|Leading Change: The Power to Act|
Can women’s leadership make a difference in the current global environment? A resounding ‘YES!’ was the response of the one thousand women from around the world who met in Brisbane, Australia for the World Young Women’s Christian Association (YWCA) World Council from 5th – 10th July 2003. Women from more than 100 countries and 50 partner organizations, including WACC, attended the meeting “Leading Change: The Power to Act”. As part of this event the World YWCA convened a two-day International Women’s Summit to review the status of women within the framework of the women’s global agenda adopted at the United Nations Fourth World Conference on Women in Beijing 1995. To do this the World YWCA brought women leaders, women activists and women from grassroots areas to tell their stories from their perspective. Testimonies from women experiencing economic injustices, violence, the effects of HIV/AIDS, and women living in conflict situations formed the central part of the Summit. To give these issues a global perspective there were plenary keynote speeches from prominent women leaders.
Princess Basma Bint Talal (Jordan) identified the impact of armed conflict on women and the need for women to be involved in peace negotiation. “The roles of women and religious leaders in peace building seem to me to be significantly under exploited forces for peace making. In conflict ridden areas women are often disproportionately affected by hostilities and thus largely seen to be primary victims of war.”
The incorporation of women’s perspectives and lives into human rights standards and practice forces recognitions of the dismal failure of countries to accord women the human dignity and respect they deserve – simply as human beings. Afia Nathaniel (Pakistan), independent filmmaker, cautioned the role of the media in their use of information as a weapon in influencing the world agenda. “The biggest weapon of mass destruction is still undeclared and unrecognised. It is not a weapon forged out of nuclear matter but it is one forged in the mass media, namely information.”
Phumzile Mlambo Ngcuka, Minister for Energy and Minerals in South Africa stretched the thinking of the YWCA by insisting that partnerships with industry, corporations and governments are needed if YWCA women want to achieve the change they wish to see in their communities. Christine Grumm (USA), executive director of the Women’s Funding Network, furthered this agenda as she shared her experience of funding with the YWCA movement. “Women as social change agents must be fundraisers with big and bold visions”

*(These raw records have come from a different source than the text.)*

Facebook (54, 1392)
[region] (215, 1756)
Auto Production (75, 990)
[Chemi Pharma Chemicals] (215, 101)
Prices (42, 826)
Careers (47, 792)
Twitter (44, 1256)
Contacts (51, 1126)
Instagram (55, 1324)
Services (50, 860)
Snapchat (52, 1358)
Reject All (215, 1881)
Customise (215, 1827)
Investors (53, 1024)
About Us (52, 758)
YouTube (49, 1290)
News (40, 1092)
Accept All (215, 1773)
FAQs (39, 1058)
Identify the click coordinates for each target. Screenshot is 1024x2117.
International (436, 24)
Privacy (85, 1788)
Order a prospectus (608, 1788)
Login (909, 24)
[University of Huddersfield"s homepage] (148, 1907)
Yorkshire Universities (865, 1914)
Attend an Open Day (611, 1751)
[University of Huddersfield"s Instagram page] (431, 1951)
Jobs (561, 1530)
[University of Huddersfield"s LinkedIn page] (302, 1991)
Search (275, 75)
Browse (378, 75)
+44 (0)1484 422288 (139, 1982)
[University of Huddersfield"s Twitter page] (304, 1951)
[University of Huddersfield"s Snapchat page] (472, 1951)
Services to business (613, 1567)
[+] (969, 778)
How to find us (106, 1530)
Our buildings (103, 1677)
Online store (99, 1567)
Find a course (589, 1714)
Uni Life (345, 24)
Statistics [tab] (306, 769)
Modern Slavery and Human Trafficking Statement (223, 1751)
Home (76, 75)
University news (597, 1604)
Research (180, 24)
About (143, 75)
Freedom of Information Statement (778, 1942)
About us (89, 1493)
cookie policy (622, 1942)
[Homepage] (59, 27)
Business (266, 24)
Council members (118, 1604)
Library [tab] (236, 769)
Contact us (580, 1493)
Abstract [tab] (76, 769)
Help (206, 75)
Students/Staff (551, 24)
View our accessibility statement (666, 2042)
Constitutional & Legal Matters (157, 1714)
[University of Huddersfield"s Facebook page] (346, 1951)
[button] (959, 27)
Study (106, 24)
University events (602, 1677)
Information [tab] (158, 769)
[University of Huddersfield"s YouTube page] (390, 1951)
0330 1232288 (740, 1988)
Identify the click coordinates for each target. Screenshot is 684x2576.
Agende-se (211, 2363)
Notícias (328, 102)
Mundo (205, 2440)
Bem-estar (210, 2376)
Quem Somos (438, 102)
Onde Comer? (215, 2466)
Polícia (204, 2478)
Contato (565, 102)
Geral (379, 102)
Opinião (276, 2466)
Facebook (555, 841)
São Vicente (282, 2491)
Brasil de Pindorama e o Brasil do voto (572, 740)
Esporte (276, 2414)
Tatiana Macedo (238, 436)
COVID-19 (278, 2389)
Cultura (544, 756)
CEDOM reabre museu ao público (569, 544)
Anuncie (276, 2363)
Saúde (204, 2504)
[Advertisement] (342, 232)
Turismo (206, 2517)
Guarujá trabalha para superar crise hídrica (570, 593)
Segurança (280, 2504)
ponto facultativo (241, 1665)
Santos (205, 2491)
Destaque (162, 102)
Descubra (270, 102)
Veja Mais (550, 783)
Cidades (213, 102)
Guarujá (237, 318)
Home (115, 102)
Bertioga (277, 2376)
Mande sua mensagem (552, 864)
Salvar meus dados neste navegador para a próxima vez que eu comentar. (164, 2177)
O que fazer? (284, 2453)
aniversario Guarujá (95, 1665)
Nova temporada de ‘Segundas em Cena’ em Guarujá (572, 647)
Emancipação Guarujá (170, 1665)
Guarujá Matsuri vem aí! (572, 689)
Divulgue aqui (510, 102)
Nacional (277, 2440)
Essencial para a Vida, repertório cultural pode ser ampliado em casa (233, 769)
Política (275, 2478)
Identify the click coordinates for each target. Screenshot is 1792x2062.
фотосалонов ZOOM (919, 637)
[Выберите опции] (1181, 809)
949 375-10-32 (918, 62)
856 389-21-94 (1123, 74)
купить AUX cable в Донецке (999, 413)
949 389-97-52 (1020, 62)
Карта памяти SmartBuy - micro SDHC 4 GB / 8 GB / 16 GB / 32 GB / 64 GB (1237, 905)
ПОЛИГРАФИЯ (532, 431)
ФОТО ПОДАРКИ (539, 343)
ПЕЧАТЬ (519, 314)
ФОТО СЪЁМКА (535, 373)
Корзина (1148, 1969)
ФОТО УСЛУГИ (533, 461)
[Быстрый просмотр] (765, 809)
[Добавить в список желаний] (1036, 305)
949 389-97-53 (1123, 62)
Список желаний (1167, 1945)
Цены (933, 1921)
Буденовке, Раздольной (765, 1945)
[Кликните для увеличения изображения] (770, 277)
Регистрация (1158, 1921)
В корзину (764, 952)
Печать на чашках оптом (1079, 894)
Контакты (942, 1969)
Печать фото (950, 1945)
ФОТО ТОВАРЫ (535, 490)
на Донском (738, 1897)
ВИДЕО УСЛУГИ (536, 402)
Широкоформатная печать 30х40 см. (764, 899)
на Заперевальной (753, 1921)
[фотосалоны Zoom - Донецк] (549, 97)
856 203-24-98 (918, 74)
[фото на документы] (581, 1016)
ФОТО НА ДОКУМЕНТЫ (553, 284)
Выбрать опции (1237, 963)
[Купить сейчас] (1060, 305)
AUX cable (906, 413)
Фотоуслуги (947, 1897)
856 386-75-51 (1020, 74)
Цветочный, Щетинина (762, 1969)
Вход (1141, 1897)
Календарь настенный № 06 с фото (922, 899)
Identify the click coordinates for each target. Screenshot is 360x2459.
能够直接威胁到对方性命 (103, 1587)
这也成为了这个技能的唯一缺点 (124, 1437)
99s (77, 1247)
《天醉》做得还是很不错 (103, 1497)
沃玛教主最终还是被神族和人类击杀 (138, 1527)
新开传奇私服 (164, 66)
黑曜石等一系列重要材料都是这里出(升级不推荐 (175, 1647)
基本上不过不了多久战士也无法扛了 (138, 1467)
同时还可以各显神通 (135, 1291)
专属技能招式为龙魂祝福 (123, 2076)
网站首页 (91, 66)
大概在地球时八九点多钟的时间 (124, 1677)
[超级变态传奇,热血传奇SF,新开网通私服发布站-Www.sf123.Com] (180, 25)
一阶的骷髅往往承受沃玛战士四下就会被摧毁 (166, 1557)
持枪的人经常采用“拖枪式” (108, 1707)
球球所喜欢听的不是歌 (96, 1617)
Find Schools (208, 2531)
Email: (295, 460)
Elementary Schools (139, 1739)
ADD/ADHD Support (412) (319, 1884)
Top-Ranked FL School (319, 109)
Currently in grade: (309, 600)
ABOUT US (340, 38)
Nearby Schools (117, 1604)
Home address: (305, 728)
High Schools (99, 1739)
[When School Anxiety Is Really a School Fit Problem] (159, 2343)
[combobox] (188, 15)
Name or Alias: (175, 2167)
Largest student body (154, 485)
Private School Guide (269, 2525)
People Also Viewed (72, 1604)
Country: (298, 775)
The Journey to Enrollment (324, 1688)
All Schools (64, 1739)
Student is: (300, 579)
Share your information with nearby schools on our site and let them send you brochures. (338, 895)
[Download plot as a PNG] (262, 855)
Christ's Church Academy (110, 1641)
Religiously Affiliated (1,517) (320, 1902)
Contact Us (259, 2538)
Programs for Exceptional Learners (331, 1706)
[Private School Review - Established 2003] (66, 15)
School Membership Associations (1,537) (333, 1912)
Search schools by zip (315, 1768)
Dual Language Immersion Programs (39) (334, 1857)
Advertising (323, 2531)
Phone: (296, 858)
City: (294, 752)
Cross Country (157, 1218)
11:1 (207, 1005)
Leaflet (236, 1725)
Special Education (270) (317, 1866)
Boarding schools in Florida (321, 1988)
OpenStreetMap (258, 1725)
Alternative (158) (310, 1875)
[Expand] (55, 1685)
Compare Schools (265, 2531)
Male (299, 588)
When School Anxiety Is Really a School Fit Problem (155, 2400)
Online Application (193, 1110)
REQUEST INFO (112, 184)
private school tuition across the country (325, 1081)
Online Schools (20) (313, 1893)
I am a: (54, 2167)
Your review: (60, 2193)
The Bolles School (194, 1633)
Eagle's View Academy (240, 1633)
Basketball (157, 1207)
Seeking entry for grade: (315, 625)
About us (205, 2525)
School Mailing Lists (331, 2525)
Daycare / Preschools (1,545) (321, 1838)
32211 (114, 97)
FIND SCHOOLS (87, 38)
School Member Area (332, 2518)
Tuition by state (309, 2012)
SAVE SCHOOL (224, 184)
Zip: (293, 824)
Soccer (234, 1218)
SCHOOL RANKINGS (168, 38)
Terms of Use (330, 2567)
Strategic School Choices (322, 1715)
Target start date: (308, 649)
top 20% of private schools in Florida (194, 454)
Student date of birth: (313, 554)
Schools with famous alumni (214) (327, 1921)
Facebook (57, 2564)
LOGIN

As part of the summit, there was a series of workshops organized around the twelve issues of the Beijing Platform for Action (BFA). The workshop on women and the media, which aimed to assess how far we have come in implementing Section J of the BFA, addressed the rapid progress in information and communication technology in recent years and the opportunities and challenges this advance presents to the worldwide women’s movement. As part of a panel, including Susana George of Isis International- Manila who spoke on gender and the upcoming World Summit on the Information Society and Professor Dale Spender of the University of Queensland who presented her work on the internet as a channel for women’s voices, the Women and Media Programme Officer of the WACC Women’s Programme gave a talk on monitoring gender in the media with particular reference to the Global Media Monitoring Project. Facilitated by Anne Walker of the International Women’s Tribune Centre, the workshop ended with a list of recommendations on women and media being recorded to be presented to the YWCA for integration into their future work.
As Dr Musimbi Kanyoro, General Secretary of the World YWCA, stated in her concluding comments of the Summit, “The International Women’s Summit was an opportunity for women from different situations to hear each other, evaluate the progress women are making and adapt strategies to move forward and address barriers that affect progress. It was a time of celebration and joy as more than 1000 women met together and expressed the hope within us and motivates us to be leaders of change.”